Task data
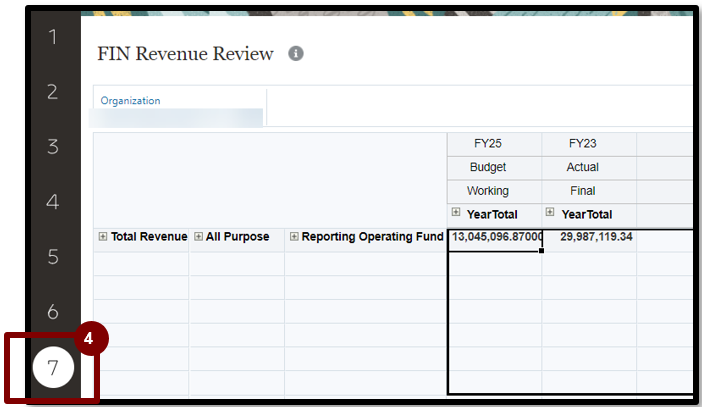Open the highlighted sidebar tab 7
Image resolution: width=702 pixels, height=407 pixels.
tap(53, 368)
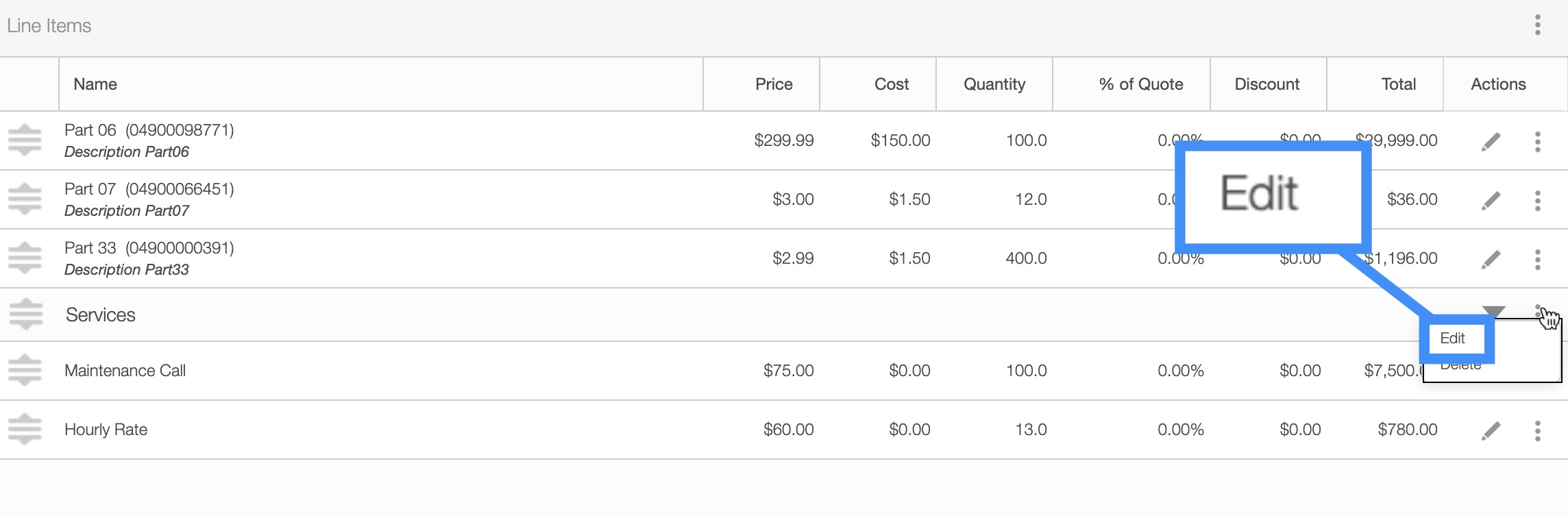
Task: Open the three-dot actions menu for Part 06
Action: 1538,141
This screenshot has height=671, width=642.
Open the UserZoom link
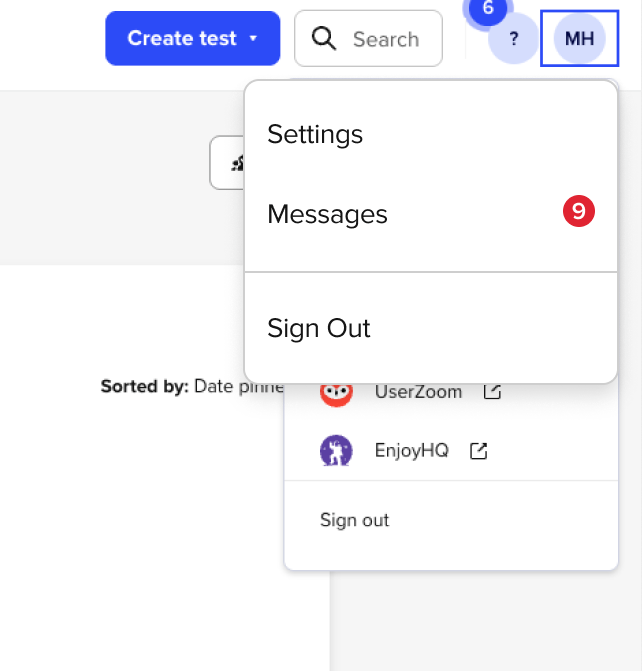coord(418,392)
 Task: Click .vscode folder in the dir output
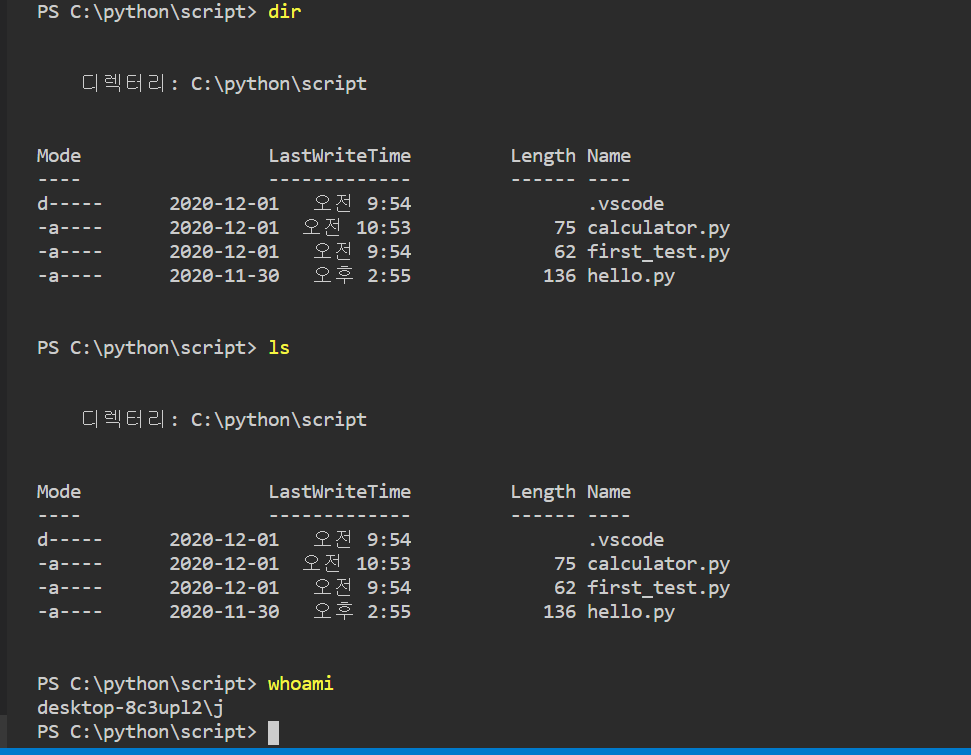[625, 204]
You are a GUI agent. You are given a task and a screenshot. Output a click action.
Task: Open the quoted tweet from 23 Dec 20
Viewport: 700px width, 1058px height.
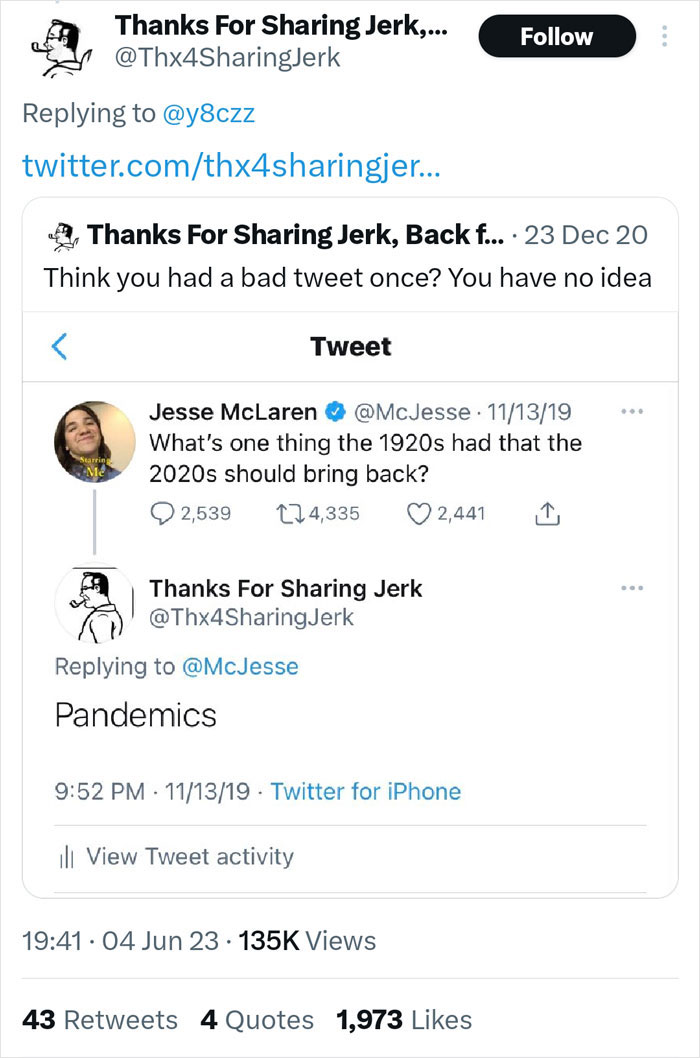tap(350, 260)
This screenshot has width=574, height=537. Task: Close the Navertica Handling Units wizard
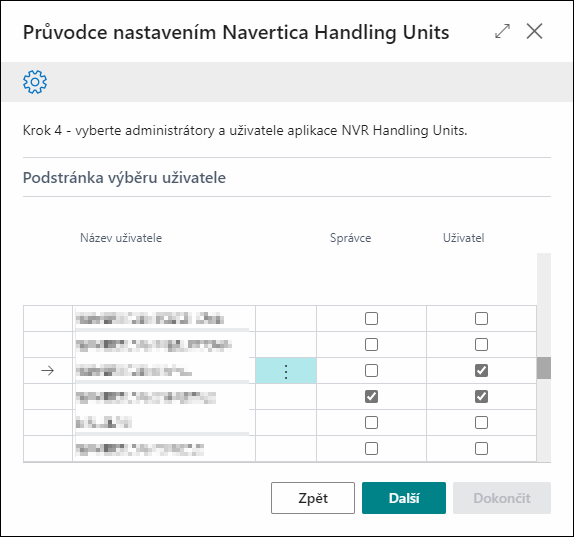pyautogui.click(x=534, y=31)
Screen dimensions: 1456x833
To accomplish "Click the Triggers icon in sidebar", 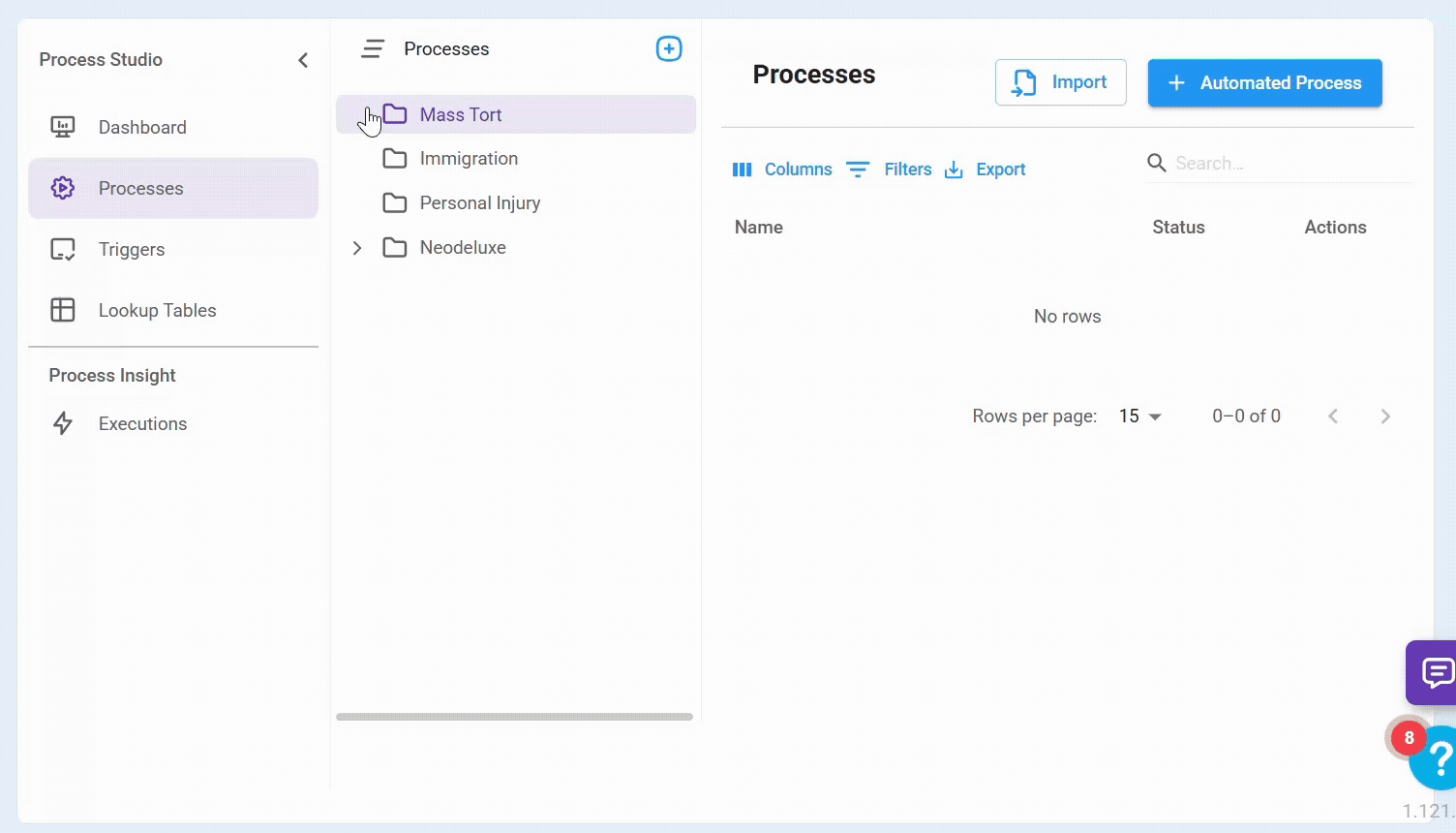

Work item
Using the data above, output the line that has "This screenshot has height=671, width=642.", the line that has "Task: Open the quoted tweet from 23 Dec 20", and whatever lines fall between, each exactly as it stands and without pictures.

Answer box
This screenshot has height=671, width=642.
Open the UserZoom link
coord(418,392)
 Task: Click .vscode folder in the dir output
[625, 204]
You are a GUI agent. You are given a task and a screenshot. Output a click action.
Task: Open the quoted tweet from 23 Dec 20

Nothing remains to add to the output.